TASK DETAILS
Every line of the records below that has the word "each" should be copied.

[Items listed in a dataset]
= = = = =

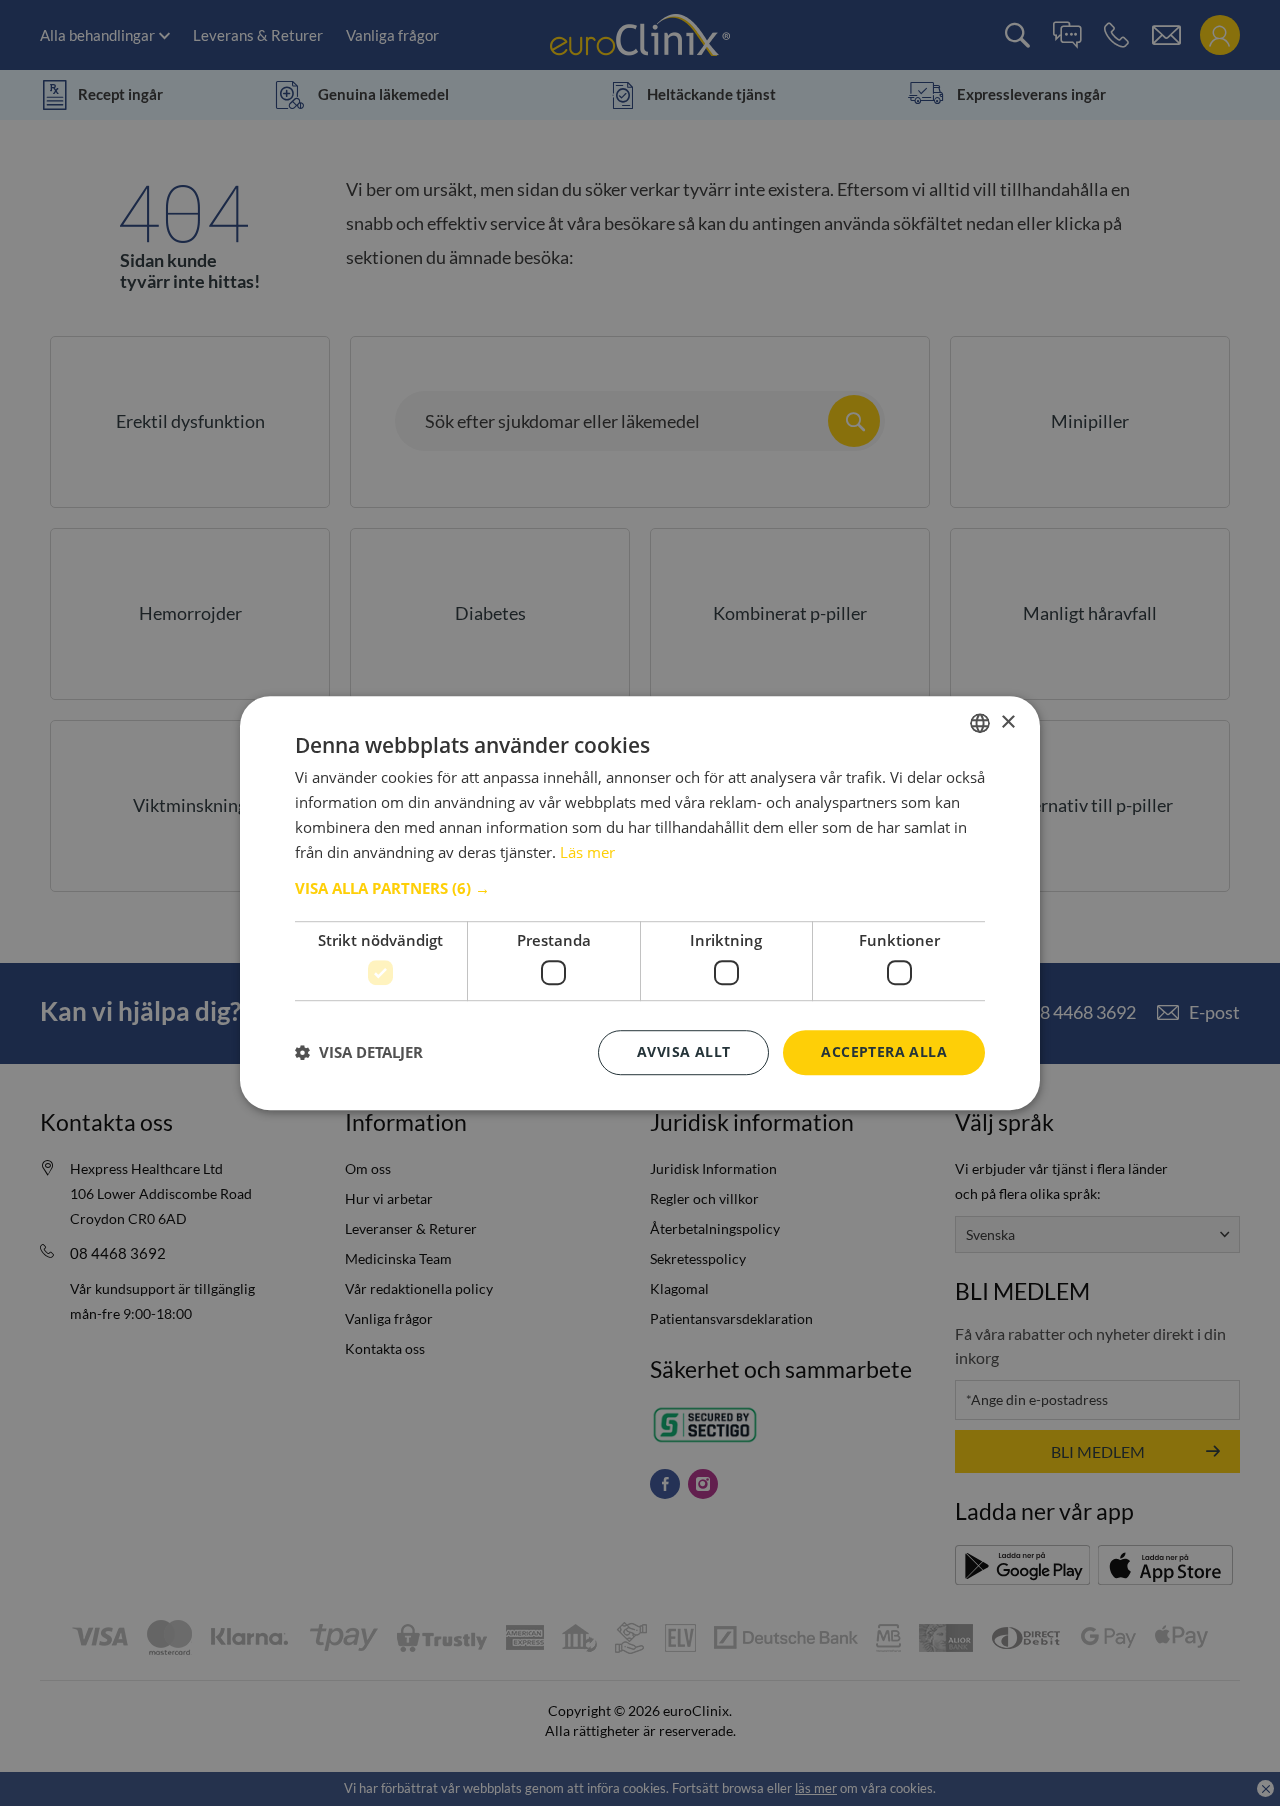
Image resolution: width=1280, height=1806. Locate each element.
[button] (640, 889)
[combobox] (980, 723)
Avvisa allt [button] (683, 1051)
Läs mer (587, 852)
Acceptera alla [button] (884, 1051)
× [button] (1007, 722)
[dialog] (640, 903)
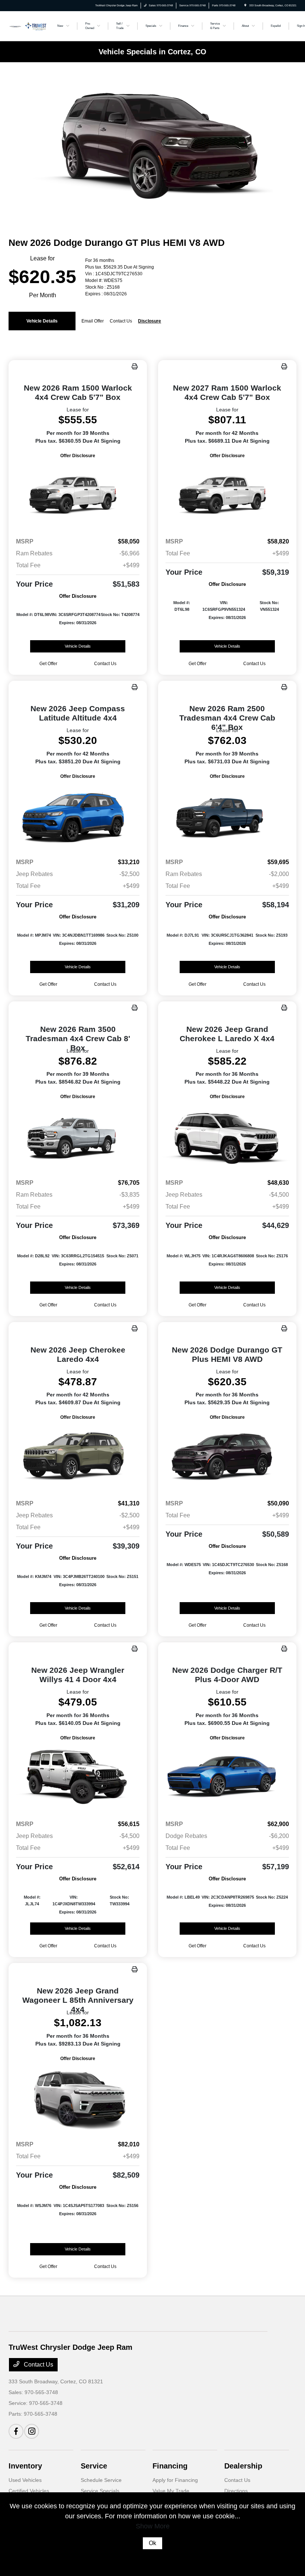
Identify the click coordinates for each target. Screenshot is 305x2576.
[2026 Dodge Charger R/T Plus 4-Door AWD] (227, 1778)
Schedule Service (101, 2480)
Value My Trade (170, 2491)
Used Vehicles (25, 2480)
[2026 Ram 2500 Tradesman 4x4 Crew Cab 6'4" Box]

= = = = =

EXERCISE ANSWER
Image resolution: width=1280, height=1806. Locate each element.
Identify the click coordinates for each target. Screenshot is 305x2576.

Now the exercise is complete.